Aim The aim of this study was to evaluate the safety and efficacy of low-dose (0.01%) topical atropine eye drops for slowing down the progression of myopia in children and adolescents. Patients and methods A total of 600 eyes of 300 patients aged from 8 to 14 years were included in the study. They were divided into two groups: group A, which included 300 myopic eyes with a spherical equivalent (SE) between −3.00 and −6.00 D that received low-dose (0.01%) topical atropine eye drops once daily for 1 year, and group B as a control group, which consisted of 300 myopic eyes (with SE between −3.00 and −6.00 D) that did not receive the topical atropine eye drops.

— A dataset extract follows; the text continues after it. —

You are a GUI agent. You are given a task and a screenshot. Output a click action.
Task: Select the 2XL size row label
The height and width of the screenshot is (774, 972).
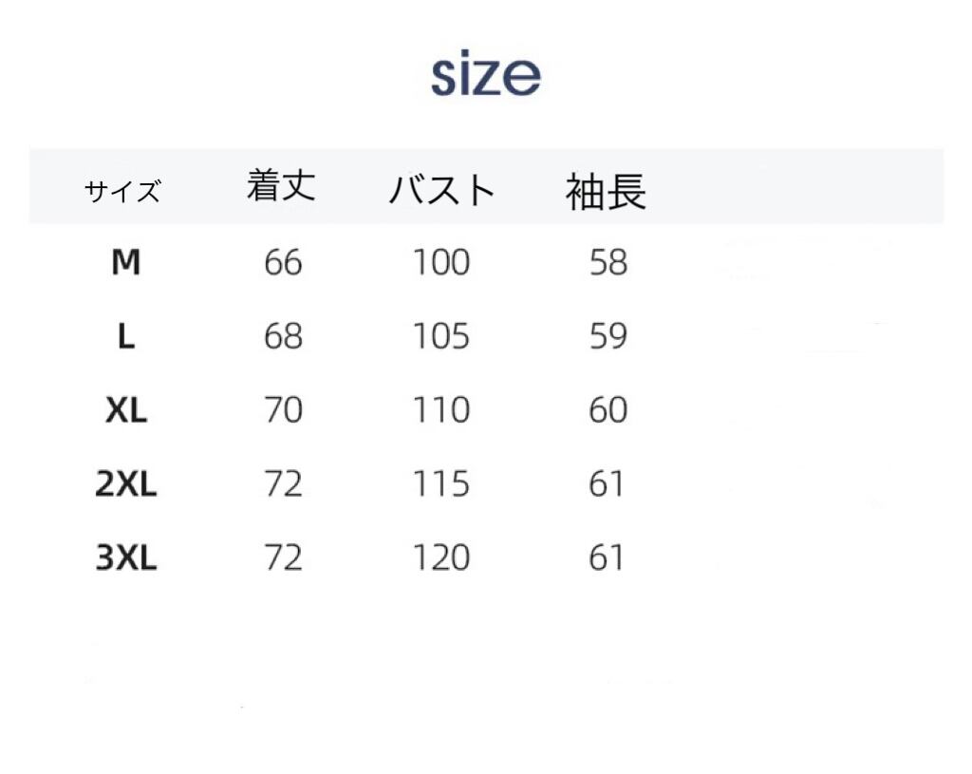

Posttherapy follow-up for myopia progression was done at 6 months, 1, 1.5, 2, 2.5, and 3 years. Results By the end of 3 years, the mean SE was −5.1±1.75 D in group A in comparison with −6.15±3.15 D in group B. The progression of myopia was significantly more in group B than in group A after 1 year of follow-up and continued with statistically significant difference till the end of the follow-up period. No significant changes in topography or pachymetry were reported in the present study. In addition, no complications related to the low-dose topical atropine drops (0.01%) were reported. Conclusion The use of low-dose (0.01%) topical atropine eye drops was safe and effective in decreasing the progression of myopia in children and adolescents.